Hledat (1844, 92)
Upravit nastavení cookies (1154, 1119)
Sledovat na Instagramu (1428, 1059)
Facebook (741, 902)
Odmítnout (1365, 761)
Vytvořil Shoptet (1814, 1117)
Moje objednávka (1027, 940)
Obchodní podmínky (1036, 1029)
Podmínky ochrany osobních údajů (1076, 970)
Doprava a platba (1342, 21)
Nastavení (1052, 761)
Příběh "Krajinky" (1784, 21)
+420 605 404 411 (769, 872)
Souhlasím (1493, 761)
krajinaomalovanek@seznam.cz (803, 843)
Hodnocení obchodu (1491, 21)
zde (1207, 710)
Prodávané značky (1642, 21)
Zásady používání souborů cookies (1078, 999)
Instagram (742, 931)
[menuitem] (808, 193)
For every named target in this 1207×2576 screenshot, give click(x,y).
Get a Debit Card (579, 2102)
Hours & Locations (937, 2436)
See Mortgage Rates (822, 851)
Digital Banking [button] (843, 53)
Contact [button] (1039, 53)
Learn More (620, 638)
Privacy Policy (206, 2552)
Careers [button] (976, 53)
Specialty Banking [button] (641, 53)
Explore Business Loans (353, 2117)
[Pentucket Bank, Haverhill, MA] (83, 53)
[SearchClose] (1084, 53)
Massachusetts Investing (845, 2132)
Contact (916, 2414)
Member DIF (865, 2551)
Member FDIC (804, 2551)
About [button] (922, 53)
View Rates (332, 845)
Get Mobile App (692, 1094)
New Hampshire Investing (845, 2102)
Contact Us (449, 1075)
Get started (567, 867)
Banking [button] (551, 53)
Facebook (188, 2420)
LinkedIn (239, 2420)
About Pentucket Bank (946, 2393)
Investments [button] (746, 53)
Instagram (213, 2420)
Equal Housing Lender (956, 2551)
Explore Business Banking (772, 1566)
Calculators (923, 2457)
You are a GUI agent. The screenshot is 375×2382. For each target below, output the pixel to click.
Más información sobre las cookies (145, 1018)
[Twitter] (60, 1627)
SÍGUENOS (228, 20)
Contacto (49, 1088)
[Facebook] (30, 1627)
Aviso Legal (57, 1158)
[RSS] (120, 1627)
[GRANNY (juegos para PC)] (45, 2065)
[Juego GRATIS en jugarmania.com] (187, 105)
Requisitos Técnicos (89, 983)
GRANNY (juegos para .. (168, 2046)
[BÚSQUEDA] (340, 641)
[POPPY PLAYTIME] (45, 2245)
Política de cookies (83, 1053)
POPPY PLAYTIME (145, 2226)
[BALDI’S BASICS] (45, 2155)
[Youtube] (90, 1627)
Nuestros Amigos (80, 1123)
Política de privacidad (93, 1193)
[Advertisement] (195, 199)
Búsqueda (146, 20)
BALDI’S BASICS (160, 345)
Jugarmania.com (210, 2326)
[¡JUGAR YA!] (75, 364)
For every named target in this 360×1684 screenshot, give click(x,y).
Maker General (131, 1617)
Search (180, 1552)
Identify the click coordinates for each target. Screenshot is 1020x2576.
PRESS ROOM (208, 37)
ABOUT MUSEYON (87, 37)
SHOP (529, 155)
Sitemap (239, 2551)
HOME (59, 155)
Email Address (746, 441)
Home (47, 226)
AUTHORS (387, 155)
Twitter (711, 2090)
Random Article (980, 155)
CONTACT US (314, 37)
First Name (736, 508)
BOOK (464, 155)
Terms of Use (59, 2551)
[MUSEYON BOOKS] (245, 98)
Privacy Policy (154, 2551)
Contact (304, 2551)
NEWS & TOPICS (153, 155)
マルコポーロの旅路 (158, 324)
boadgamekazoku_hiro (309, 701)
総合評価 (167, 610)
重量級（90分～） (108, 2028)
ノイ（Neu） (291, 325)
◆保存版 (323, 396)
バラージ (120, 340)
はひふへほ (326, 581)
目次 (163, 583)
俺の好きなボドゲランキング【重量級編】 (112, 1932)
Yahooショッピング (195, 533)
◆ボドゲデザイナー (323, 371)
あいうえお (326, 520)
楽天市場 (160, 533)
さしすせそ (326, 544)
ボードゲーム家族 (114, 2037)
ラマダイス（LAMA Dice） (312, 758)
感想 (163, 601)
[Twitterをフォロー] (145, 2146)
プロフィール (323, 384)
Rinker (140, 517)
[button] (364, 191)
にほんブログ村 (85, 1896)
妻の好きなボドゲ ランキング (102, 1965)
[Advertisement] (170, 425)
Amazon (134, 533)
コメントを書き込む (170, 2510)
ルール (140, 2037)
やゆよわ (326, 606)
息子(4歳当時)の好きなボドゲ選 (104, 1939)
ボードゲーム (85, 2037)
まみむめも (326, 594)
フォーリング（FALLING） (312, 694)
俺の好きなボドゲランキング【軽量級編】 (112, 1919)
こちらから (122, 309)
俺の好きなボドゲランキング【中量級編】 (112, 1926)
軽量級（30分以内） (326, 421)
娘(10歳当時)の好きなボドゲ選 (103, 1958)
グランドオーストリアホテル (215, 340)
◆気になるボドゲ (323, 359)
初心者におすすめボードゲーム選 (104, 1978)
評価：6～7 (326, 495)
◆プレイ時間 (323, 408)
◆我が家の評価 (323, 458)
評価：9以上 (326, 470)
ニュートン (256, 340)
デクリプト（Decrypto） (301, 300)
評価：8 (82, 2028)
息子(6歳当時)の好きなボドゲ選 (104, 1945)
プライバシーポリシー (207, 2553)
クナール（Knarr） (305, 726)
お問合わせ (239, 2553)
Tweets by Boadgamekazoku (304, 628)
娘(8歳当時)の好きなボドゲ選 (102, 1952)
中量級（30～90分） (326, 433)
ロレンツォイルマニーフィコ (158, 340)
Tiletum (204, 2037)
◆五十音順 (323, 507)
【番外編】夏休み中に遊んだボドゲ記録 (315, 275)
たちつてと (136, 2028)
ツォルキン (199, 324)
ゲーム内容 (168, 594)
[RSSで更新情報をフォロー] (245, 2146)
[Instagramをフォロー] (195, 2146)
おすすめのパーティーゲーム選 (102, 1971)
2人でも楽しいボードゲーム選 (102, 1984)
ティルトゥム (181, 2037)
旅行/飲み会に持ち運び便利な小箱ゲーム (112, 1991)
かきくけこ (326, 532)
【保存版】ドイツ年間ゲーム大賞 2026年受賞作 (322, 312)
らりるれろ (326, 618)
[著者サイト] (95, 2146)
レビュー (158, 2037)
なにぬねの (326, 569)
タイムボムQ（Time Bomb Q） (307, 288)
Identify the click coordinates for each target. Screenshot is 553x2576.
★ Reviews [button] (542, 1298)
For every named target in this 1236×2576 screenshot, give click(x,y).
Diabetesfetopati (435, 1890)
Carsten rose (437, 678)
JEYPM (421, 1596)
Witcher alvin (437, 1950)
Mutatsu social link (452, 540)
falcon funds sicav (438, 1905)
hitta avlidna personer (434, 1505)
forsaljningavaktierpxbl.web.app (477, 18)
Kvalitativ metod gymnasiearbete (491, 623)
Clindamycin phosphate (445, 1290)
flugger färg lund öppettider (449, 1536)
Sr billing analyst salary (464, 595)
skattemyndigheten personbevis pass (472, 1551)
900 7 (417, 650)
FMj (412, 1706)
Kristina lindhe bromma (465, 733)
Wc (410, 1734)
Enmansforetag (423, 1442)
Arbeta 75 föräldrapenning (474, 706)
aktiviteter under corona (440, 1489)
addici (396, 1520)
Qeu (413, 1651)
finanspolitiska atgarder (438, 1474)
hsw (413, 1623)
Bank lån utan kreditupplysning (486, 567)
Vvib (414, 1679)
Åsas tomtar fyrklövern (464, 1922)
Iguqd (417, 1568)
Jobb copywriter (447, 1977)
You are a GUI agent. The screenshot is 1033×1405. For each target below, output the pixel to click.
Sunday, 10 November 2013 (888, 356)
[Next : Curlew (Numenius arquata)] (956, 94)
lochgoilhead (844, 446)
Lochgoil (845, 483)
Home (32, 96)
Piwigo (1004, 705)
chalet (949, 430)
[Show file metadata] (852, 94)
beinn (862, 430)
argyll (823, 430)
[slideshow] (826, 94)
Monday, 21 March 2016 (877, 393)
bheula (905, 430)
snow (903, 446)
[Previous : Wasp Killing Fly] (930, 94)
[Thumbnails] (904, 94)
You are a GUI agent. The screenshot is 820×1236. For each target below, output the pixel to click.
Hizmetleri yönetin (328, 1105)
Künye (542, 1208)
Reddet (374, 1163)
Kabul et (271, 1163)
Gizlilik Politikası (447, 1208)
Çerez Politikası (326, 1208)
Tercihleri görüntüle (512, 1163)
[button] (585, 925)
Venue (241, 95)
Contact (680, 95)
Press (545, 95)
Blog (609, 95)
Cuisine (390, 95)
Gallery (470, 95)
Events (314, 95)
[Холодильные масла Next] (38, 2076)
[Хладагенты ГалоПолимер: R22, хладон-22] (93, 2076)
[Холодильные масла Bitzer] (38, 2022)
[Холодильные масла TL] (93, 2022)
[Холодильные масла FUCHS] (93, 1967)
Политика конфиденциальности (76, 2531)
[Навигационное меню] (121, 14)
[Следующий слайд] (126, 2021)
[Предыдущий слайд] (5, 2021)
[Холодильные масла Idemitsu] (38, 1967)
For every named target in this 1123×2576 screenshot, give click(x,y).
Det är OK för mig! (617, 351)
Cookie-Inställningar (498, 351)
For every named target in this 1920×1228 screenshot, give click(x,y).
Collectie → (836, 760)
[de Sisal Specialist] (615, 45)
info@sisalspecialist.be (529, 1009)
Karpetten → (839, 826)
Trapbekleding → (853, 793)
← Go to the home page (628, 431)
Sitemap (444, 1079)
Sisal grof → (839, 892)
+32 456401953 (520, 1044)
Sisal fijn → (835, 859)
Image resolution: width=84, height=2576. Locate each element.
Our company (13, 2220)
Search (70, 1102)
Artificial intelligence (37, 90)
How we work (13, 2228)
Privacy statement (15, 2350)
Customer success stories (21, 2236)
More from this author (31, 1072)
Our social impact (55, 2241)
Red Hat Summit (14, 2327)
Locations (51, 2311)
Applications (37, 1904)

▶ How to complete this task
In the entries above, the lines between the one holding "LinkedIn (239, 2420)" and the one holding "You are a GUI agent. The screenshot is 375×2382.", inclusive, are to be printed exactly as written, and those alone.

▶ Exercise response
LinkedIn (239, 2420)
About Pentucket Bank (946, 2393)
Investments [button] (746, 53)
Instagram (213, 2420)
Equal Housing Lender (956, 2551)
Explore Business Banking (772, 1566)
Calculators (923, 2457)
You are a GUI agent. The screenshot is 375×2382. For each target below, output the pixel to click.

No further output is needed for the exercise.